Trecho do documento ->
Rangel Alves da
Costa*
As
profissões atuais modernizaram-se quase todas. Dificilmente se encontra um
artífice trabalhando como antigamente. Ademais, poucos são os ofícios que
permanecem pela força, dedicação e amor de mãos verdadeiramente artesãs. Para
se ter uma ideia, coisa rara é poder dispor de alguém que ainda produza um
gibão de couro na medida, sob encomenda.
Nos meus
tempos idos interioranos encontrava muitos desses artífices no seu bater,
pregar e flamejar de todo dia. Hoje são apenas recordações. Até mesmo nas
distâncias sertanejas aonde a modernidade chega mais lentamente e as
tecnologias não causam impactos tão instantâneos, os velhos ofícios ou não
existem mais ou se escondem por trás de portas pouco visitadas.
Tudo era
praticamente na base da força, da destreza manual, da lâmina afiada, do
braseiro crepitando, da navalha de mil cortes, da agulha grossa e recurvada, do
esquadro de madeira lisa, da mesa de umburana de cheiro, do couro urdido nas
águas do riachinho e curtido pelo sol de muitos dias. Muitas vezes sem saber
ler nem escrever, mas não havia qualquer citadino de anel no dedo que chegasse
com a petulância de querer ensinar. Verdadeira afronta pretender ensinar ao
doutor do afazer manual.
E um monte
de coisas simples surgindo como obras de arte. A madeira bruta, o tronco
parrudo, o ferro retorcido, a courama crua, o cipó do mato, os novelos de
linha, bilros, almofadas, bastidores, dedais, resina bruta, borracha de pneu,
fivelas, ferro a carvão, fole fumegante; enfim, uma série de materiais
recolhidos no meio ou na natureza, ou de fácil aquisição, que logo se
transformariam em arte matuta de encher os olhos. Tudo acrescido de paciência,
muita paciência.
O velho
coureiro transformava o couro cru e malcheiroso em arreios, embornais, selas,
gibões, chapéus, botas, rolós, chicotes, pederneiras, alforjes e tudo o mais
que o sertanejo precisasse na sua lide. Do colo das velhas senhoras, geralmente
sentadas nas calçadas ao entardecer, se estendiam as almofadas cheias de bilros
e lentamente, na habilidade incomum dos dedos, iam surgindo rendas e trançados
maravilhosos. Depois de juntadas, as peças formavam lindas colchas e toalhas
para as mesas solenes e burguesas.
O velho
ferreiro se entregava ao calor escaldante para entregar no tempo combinado a
foice afiada ou o enxadeco com lâmina de punhal. Colocava o ferro bruto na
fornalha e em seguida, com o metal abrasado, se punha a dar marretadas para dar
feição e contorno ao que pretendia produzir. Depois molhado na água, o ferro
soltava uma fumaça que impregnava tudo e enchia os pulmões do arteiro de
fuligens mortais. Mas no passo seguinte e o mesmo processo sendo repetido, até
a lâmina tomar prumo.

Extrato de dados ->
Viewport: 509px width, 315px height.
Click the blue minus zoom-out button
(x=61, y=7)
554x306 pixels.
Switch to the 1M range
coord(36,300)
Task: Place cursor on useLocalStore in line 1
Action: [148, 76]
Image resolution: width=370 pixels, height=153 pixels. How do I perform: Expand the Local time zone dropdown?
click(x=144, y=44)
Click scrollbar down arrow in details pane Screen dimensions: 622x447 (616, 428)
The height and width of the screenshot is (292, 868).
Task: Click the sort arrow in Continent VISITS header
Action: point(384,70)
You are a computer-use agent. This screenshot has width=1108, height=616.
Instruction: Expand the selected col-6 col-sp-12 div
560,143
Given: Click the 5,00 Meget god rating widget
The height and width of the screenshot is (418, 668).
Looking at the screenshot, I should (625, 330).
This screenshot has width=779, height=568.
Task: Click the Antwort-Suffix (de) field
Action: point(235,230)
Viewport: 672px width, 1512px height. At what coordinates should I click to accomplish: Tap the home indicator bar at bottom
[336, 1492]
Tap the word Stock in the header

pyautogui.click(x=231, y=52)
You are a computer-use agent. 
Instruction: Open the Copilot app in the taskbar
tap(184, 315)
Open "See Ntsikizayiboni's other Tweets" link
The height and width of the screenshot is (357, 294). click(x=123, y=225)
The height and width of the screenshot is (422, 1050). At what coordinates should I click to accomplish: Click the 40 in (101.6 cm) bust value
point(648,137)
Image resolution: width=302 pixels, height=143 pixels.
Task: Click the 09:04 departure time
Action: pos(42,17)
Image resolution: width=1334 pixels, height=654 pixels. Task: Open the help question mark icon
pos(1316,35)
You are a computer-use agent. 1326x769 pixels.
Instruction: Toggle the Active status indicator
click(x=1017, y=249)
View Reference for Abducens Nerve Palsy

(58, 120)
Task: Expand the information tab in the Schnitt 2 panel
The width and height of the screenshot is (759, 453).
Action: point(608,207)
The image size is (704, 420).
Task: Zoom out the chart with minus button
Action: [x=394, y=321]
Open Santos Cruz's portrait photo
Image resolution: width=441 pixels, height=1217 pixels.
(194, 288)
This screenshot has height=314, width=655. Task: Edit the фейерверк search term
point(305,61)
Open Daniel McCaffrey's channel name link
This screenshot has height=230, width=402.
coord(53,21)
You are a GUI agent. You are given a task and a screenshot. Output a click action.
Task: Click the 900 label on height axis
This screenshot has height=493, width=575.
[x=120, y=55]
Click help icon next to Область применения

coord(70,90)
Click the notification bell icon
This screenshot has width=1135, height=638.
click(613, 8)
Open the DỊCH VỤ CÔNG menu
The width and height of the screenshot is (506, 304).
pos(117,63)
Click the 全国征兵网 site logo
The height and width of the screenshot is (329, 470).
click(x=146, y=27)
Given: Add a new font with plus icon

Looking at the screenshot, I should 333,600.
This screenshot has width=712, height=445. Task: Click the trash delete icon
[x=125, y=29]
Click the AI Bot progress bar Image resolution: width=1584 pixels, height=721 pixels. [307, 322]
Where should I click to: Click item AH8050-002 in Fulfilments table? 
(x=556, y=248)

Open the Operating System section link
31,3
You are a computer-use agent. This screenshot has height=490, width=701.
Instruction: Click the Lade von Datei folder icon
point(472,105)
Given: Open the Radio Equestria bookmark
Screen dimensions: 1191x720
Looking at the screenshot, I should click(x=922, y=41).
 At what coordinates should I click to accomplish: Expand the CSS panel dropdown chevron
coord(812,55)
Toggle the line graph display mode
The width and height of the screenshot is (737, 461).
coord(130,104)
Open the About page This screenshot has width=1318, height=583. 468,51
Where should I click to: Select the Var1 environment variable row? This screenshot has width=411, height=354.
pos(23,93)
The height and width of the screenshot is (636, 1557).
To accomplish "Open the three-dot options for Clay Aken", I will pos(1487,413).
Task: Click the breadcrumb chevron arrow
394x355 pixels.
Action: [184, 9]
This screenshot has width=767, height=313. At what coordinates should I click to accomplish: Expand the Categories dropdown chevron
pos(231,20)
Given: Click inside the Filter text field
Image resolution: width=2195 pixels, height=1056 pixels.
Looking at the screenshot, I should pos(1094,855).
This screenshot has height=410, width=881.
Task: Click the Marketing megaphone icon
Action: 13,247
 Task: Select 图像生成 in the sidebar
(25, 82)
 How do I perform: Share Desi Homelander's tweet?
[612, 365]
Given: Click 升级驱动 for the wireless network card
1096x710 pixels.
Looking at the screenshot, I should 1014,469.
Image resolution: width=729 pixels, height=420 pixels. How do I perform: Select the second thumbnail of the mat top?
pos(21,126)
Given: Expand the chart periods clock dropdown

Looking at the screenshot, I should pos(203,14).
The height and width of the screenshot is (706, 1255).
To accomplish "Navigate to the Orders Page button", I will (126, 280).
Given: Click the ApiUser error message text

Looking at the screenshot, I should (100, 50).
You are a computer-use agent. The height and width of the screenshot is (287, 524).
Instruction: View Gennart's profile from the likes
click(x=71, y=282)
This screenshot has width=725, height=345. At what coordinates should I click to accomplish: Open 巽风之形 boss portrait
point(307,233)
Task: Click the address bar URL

Enunciado da tarefa -> Dê seguimento ao texto sobre os antigos ofícios artesanais do sertão, começando logo após a última frase.

Resposta do exercício ->
Não menos
sacrificante, porém muito mais gratificante, era o ofício das senhorinhas
parteiras sertões adentro. Mulheres de conhecimentos adquiridos de gerações a
gerações, de mãos rudes das lides da vida, porém hábeis e cuidadosas para
trazer ao mundo os pequeninos sertanejos. No meio da noite ou em qualquer hora
do dia, bastava a mulher reclamar a primeira dor e imediatamente os serviços de
obstetrícia matuta eram requisitados. Geralmente apenas com panos, tesouras,
orações e gestos meticulosos de máxima sabedoria, e logo a criança rebentava em
choro para alegria de todos.
E não
menos reconhecida era a arte dos velhos santeiros e suas imagens sacras
talhadas em madeira; as velhas mãos lambuzadas de barro liguento para moldar
panelas, potes, moringas e tachos, todo um repertório em argila e que incluía
personagens do cotidiano nordestino à moda do Mestre Vitalino. E eis as
fateiras limpando tripas, buchos e todo que fizesse parte dos intestinos dos
animais para a buchada. Em tudo a arte própria de um povo, fruto de raízes
antigas, mas que praticamente esquecidas nos desvãos da modernidade.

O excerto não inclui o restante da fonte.